Touch-ScreenTante sono le tecnologie oggi disponibili: ma sono anche “accessibili”? In altre parole, sono alla portata delle famiglie? C’è infatti il problema del nomenclatore tariffario non aggiornato: quante di queste tecnologie arrivano effettivamente nelle case di chi ne avrebbe bisogno?
L’accesso alle tecnologie è effettivamente un problema, specie nel nostro Paese. Vi sono ostacoli burocratici come il nomenclatore ma, a mio parere, anche ostacoli di carattere culturale e infrastrutturale, che pongono l’Italia agli ultimi posti in Europa per l’uso della tecnologia. Credo che un elemento positivo sia il fatto che sempre più dispositivi tecnologici di uso comune, facilmente reperibili sul mercato e a prezzi non proibitivi, sono progettati per essere d’aiuto anche ad utenti con disabilità. Un esempio sono i telefonini, i tablet e i computer di casa Apple, che montano già al loro interno programmi pensati per garantirne la piena accessibilità e usabilità da parte di non vedenti, non udenti e persone con difficoltà motorie.

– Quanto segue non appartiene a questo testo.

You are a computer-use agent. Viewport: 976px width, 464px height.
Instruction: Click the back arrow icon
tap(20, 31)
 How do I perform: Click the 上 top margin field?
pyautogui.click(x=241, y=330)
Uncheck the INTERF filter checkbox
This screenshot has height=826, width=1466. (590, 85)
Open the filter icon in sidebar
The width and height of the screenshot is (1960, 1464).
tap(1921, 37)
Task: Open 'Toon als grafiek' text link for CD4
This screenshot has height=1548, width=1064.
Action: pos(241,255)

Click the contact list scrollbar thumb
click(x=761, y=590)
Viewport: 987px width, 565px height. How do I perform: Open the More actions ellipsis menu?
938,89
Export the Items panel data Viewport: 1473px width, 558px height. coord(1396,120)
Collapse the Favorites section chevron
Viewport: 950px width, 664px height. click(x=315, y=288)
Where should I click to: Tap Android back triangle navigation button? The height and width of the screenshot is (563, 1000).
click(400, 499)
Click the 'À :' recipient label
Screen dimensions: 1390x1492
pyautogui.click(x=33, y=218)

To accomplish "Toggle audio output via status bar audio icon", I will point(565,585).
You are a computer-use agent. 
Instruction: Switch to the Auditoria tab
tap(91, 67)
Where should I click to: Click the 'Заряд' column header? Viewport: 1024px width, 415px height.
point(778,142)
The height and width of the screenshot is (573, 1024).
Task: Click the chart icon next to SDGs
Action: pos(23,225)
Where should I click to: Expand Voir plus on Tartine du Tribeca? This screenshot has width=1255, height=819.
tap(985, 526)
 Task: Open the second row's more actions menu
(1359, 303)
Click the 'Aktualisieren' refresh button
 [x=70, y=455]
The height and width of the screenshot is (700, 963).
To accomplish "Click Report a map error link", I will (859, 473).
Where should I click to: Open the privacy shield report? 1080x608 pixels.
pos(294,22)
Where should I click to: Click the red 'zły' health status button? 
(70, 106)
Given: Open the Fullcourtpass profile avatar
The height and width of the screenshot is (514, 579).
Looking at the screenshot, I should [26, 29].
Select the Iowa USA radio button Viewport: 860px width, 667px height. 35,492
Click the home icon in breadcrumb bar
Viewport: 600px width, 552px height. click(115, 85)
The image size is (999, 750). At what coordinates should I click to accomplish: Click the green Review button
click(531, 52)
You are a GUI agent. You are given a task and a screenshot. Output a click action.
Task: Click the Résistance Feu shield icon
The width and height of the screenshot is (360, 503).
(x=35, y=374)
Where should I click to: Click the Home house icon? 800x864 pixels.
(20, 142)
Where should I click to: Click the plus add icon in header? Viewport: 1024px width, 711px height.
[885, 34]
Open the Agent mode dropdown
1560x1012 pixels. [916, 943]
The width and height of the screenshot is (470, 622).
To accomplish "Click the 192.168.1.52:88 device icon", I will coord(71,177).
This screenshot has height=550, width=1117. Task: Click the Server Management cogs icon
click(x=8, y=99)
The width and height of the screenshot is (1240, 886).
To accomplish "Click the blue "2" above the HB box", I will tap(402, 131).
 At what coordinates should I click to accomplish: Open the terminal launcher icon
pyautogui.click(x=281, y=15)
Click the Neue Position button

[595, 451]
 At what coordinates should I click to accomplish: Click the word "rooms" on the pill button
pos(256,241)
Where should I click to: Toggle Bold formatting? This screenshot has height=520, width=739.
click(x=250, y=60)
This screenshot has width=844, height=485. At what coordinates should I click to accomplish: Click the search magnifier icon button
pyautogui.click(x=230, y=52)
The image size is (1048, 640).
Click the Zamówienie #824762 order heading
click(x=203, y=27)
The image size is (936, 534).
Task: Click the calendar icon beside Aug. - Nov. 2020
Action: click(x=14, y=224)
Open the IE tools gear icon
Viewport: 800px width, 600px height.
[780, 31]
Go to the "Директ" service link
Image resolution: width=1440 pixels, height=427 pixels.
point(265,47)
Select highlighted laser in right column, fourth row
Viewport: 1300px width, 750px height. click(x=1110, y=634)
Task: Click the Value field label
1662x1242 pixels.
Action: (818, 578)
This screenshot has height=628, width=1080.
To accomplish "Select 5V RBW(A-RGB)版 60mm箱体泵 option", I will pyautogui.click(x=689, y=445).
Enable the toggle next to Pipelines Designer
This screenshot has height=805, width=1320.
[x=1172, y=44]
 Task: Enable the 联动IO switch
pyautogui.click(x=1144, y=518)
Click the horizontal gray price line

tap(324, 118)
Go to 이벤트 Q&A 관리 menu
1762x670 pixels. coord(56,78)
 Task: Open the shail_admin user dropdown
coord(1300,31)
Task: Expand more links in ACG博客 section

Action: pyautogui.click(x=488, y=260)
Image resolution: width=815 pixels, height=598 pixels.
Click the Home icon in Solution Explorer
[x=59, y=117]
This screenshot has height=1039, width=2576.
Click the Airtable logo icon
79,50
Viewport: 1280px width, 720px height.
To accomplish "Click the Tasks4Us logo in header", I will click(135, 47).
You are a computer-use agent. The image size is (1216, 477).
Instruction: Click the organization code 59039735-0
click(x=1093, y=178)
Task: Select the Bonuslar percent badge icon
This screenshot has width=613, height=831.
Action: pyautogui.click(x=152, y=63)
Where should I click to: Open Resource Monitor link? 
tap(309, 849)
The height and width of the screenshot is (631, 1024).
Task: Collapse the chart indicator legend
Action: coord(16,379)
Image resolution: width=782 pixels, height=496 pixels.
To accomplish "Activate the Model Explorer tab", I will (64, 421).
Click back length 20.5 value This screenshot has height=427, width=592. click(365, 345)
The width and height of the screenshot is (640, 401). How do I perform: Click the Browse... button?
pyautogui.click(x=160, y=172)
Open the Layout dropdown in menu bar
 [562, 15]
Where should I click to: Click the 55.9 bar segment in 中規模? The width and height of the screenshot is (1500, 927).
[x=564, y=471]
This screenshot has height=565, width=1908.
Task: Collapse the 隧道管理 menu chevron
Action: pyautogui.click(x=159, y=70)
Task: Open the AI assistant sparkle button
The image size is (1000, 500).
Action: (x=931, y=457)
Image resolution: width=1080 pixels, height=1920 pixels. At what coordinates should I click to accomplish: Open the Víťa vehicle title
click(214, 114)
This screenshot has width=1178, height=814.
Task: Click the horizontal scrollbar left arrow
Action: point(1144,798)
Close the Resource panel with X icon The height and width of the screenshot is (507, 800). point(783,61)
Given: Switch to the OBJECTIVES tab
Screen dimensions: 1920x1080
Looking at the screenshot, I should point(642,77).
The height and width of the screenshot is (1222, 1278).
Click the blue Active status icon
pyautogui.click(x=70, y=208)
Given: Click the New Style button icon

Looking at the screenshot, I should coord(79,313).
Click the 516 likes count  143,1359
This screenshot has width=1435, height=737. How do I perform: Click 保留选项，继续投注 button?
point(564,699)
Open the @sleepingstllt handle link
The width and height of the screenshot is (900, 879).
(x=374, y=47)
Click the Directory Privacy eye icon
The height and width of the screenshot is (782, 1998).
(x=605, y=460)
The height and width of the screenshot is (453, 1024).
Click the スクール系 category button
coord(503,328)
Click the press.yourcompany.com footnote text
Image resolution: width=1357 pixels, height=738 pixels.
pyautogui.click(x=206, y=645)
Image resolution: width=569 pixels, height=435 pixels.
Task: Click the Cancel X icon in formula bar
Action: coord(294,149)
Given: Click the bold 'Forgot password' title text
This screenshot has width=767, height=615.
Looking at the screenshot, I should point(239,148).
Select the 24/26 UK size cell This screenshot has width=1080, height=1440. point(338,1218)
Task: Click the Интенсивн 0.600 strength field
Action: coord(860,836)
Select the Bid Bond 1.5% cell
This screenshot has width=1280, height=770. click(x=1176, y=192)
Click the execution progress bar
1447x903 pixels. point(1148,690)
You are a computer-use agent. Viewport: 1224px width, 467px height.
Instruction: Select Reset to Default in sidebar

Due capitoli sono dedicati all’autismo: quali sono le tecnologie più innovative per questo tipo di disturbo?
Ho deciso di dedicare a questa problematica alcune pagine del mio libro pur non essendo un esperto di autismo: mi sono infatti documentato sui benefici che l’uso della tecnologia, in particolare del computer e di software specifici, può offrire a bambini e ragazzi colpiti da questo disturbo. Nello specifico, l’utilizzo di linguaggi digitali sembra particolarmente adatto a ridurre gli effetti negativi di alcuni tratti tipici dell’autismo grazie ad alcune sue caratteristiche come la programmabilità da parte dell’operatore, la ripetitività delle risposte, l’intuitività delle interfacce e la multimedialità. Nel libro mi sono limitato a citare alcuni esempi, buone pratiche e progetti in corso, sarei lieto di potermi confrontare su questi temi con chi li conosce meglio di me.